>>DAN MULLIN: So the Barre Health Center has
been here in the community for more than 40 years now. It is a rural community at least
by Massachusetts standards. Our patients prefer to get their care with us rather than going
into the big city whenever possible. Unfortunately, it is a pretty good drive to any of the local
mental health centers.>>STEPHEN EARLS: We provide care for everything
from prenatal care to end of life care and everything in between. Because of the community
we are serving and the fact that we are in a community with no emergency room nearby
we also have a robust urgent care function. Within family medicine a large percentage
of patients come in with “medical” problems that have a large behavioral health component.>>DAN MULLIN: In the leading ten causes of
mortality for example pretty clearly eight or nine of those are tied directly to behavior.
Behavior is the thing that leads people to get sick or once they get sick they need to
begin to modify their behavior in order to improve the outcome>>RECEPTIONIST: Good Morning Barre Health
Center. This is Carol.>>DAN MULLIN: Family physicians in particular
tend to be very open to having psychologists on the team. I find myself in a lot of really
important ways being treated as an equal. I’m a member of the same physician group
that they are, I receive the same benefits. I’m in the same meetings. I’m involved
in making the same decisions. There is a real opportunities for psychologists to be treated
as equals when they come in to the primary care settings.>>K. AHMED HUSSAIN: It’s not like there
is the group of family physicians and then there’s…>>ALEXA CONNELL: Me as an add on. Yeah.>>K. AHMED HUSSAIN: She is a part of the meetings
every month. She does contribute. And anything behavioral health is channeled through Dr.
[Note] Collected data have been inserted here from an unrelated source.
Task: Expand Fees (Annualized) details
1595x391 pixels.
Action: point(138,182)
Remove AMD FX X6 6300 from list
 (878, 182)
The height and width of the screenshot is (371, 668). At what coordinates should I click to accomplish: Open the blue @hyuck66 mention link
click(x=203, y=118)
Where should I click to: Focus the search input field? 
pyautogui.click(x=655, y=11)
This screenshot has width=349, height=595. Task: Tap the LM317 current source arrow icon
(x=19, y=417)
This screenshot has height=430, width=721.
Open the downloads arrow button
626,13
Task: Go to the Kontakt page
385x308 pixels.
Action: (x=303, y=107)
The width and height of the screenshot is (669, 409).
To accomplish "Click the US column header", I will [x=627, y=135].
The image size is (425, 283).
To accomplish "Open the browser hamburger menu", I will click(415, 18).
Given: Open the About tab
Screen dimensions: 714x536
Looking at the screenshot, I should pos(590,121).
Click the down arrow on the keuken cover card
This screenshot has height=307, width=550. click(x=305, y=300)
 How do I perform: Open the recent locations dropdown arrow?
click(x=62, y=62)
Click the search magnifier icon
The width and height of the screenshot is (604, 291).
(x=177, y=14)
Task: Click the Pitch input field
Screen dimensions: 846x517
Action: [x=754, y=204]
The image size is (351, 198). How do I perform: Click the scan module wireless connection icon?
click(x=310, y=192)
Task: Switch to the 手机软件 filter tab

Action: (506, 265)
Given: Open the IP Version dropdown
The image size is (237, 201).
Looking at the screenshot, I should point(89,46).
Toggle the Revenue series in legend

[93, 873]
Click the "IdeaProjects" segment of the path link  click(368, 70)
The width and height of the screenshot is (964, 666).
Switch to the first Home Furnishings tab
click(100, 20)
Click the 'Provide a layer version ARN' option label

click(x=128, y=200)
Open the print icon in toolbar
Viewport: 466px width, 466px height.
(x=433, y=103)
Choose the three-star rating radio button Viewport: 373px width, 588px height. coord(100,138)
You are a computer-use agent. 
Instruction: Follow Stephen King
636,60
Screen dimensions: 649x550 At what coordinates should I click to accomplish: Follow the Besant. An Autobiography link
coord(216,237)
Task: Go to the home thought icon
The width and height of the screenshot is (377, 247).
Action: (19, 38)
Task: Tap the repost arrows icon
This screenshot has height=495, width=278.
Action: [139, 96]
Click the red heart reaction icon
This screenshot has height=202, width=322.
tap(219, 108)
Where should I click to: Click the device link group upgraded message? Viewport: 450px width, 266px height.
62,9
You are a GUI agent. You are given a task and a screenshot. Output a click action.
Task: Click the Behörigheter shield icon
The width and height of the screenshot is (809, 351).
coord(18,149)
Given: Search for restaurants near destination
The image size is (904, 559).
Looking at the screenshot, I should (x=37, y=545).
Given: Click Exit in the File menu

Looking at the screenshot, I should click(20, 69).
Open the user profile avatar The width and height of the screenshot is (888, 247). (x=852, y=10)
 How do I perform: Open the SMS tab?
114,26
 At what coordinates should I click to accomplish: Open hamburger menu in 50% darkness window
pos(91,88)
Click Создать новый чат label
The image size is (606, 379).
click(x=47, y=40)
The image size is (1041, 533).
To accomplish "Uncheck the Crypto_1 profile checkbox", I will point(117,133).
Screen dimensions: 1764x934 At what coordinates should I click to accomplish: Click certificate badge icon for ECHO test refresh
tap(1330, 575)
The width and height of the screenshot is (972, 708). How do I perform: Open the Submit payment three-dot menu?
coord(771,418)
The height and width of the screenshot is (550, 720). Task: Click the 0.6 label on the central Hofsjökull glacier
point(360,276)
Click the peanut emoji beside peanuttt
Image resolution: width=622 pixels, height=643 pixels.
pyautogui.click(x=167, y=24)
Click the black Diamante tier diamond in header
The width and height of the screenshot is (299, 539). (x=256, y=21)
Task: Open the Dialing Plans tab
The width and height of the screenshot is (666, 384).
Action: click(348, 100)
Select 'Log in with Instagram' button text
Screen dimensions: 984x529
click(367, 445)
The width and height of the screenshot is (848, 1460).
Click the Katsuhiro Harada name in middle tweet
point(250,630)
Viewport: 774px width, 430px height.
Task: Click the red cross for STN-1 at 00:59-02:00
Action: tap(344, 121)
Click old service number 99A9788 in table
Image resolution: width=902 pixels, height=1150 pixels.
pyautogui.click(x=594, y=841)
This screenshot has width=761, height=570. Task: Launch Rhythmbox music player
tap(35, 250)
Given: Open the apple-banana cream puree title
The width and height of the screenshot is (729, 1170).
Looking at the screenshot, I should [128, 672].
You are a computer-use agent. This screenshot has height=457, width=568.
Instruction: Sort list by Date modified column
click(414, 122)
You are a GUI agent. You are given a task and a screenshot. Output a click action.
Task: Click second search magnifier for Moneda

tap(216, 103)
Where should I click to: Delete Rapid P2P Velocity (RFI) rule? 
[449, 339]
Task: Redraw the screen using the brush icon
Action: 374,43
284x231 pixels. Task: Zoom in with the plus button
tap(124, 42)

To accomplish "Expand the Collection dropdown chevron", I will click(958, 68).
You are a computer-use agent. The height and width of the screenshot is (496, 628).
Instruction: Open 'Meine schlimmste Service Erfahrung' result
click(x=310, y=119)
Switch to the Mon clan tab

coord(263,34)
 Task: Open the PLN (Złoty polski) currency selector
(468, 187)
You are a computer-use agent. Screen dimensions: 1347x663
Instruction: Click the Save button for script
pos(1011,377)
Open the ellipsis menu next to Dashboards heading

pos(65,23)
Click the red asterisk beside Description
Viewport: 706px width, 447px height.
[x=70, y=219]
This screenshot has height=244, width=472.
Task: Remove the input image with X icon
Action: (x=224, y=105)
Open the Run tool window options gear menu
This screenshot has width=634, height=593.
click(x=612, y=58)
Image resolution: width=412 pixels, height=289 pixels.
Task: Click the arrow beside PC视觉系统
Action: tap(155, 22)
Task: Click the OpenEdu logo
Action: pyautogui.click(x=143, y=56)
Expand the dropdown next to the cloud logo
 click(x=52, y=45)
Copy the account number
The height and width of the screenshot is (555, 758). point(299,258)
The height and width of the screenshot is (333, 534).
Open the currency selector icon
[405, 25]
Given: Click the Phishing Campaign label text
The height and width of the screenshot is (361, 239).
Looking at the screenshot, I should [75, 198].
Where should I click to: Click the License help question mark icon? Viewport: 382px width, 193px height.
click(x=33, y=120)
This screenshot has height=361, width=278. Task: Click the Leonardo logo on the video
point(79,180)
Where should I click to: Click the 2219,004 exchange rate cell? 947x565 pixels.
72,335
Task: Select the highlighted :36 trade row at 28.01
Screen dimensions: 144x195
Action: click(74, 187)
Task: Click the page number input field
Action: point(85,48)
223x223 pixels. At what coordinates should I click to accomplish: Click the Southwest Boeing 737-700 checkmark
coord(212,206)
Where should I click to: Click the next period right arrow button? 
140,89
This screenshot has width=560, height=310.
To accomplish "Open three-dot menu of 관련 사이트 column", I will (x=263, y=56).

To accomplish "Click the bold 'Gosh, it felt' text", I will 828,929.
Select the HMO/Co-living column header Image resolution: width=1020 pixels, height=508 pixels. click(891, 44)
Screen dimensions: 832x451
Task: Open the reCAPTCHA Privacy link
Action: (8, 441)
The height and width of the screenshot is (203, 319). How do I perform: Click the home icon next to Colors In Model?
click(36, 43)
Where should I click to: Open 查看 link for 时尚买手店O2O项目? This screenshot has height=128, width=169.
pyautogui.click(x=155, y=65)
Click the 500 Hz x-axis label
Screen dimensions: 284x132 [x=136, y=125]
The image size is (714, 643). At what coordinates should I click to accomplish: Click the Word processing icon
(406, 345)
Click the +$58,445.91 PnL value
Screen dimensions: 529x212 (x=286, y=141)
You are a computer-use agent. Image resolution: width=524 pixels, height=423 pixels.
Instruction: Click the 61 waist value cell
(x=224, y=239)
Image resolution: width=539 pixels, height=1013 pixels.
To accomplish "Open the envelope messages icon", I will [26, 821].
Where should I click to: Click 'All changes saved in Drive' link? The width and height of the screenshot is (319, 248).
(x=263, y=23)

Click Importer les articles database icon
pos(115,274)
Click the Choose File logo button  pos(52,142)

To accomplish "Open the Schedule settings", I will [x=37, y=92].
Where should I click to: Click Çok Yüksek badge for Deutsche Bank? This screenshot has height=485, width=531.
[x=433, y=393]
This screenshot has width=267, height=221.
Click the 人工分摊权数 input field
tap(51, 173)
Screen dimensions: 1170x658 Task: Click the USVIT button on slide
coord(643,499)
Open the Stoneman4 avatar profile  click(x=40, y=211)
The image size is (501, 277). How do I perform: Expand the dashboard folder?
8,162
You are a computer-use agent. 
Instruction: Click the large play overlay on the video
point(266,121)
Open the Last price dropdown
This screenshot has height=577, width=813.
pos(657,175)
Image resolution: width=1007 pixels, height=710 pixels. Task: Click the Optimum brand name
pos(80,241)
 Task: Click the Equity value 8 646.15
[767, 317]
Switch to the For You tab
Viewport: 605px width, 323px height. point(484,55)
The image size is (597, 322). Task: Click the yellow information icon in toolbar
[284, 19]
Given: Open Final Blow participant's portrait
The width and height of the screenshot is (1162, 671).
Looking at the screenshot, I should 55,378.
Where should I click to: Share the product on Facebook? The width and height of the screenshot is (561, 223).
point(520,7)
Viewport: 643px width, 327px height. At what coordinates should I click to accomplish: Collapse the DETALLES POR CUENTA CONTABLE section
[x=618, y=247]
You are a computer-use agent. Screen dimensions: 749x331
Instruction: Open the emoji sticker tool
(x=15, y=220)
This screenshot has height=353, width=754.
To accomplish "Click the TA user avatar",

Connell. It doesn’t have to be an emergency or a significant illness. Sometimes it could
be somebody who is going through a slump and just needs counseling.>>STEPHEN EARLS: Life is a struggle for a
lot of people. And the more support we can give them the better they do with their life,
the better they do with their chronic disease management, and the better engaged they are.
Having that resource available just makes that so much easier. It makes us more efficient
and provides them with a better level of care.>>PATIENT: This has been my provider for over
20 years. I know the care that I get here. And I trusted it knowing that it was someone
here and that I didn’t have to go into the city or start with someone new.>>DAN MULLIN: When a physician has a patient
walk in and the physician identifies them as someone with an unmet mental health need
or substance abuse need they can come knock on my door or call me on the phone and ask
me to step in.>>ALEXANDER BLOUNT: One of the benefits is
being able to address things while they are a concern. While people are ready to make
a move. When you raise something with your physician and you say “this is really hard.
I don’t know what to do about it or I’m really struggling” the chance to do something
about it is best at that moment. And the chance goes down over time.>>STEPHEN EARLS: Patients come into our health
center and you can’t tell looking at our patients in the waiting room who is here to
see whom. They might be here to see a doctor, they might be here to see a psychologist.
They are not going to a different building for their mental health needs and their physical
health needs. The stigma goes completely away.>>DAN MULLINS: Being able to hand-off to a
psychologist on the team who can maybe spend a little bit longer with them or help build
on what they are doing with the physician can help the physician get to their next patient.>>ALEXA CONNELL: We raise each other’s skill
set. I learn more about medicine every day. You learn more about mental health every day.
It’s enhancing both of our skill sets.>>TINA RUNYAN: I fell in love with primary
care very early in my career as a psychologist. We’re moving much closer to how people experience
their own health and wellness as well as their own disease processes. It’s more than just
the technique of how to deliver care in this way but conceptually how to get everybody
on board working as a team to take care of people in this way. What’s available to me to understand the
person sitting across from me is so much more extensive in terms of having their medical
record. You have so much more context and you have a team to work with.>>ALAN BROWN: A lot of our work is pretty
isolative so to be able to share notes and share ideas and learning is bidirectional.>>STEPHEN EARLS: We can see each other’s
notes. We can communicate within the record through a task or a note pretty readily.>>ALEXA CONNELL: We can make sure the patient
is getting a consistent message from their two primary longitude providers that you can’t
get if you’re not integrated.>>K. AHMED HUSSAIN: When you look at the
value proposition it saves you money in terms of better outcomes, in terms of less ED visits,
less hospitalizations>>STEPHEN EARLS: I think we provide great
care in our practice and I think having behavioral health readily available is a big component
of that.>>K. AHMED HUSSAIN: Good primary care is
good primary care and integrated primary care is really good primary care.